Tempat tugas ku sekarang sangat jauh dari kota Medan ternyata. Aku harus menaiki Kereta Api selama tujuh jam baru sampai di Stasiun Ibukota Kabupaten Teluk Damai namanya. Ternyata harus menaiki kendaraan lain menuju tempat alamat ku bekerja. Karena aku membawa barang memutuskan menaiki becak. Tapi mereka bilang Betor (Becak Motor).
Kesan pertama adalah udara disini lebih panas. Dan aku tidak terkejut jika waktu disini satu jam lebih lama dari pada di kota Malang.
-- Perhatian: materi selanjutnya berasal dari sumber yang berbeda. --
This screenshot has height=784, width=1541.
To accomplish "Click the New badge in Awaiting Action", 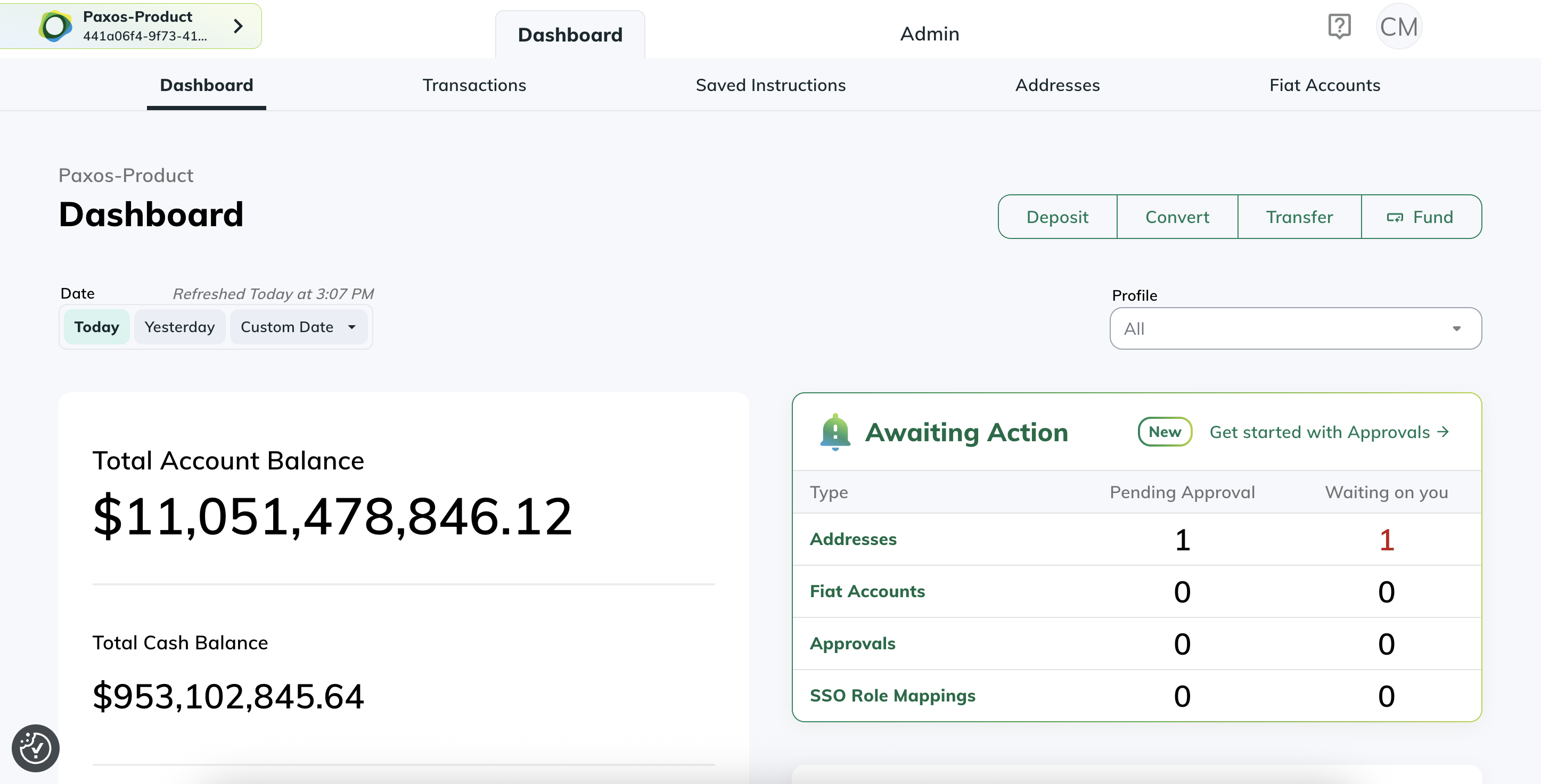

Disini aku bekerja dan akan menjemput dia. Ya dia yang ku sayang selama ini. Memang aku belum pernah bertemu dengan nya. Tapi aku yakin dia cantik sama seperti sifat nya yang baik dan tutur katanya yang sopan. Walau terkadang dia berubah menjadi cerewet. Tapi aku suka.
Saat ini setelah upacara bendera, seperti biasa melaksanakan apel pagi. Aku sudah memberi arahan dan motivasi pada Asisten perkebunan, kemudian para mandor dan tidak lupa aku memperkenalkan diri begitu juga mereka.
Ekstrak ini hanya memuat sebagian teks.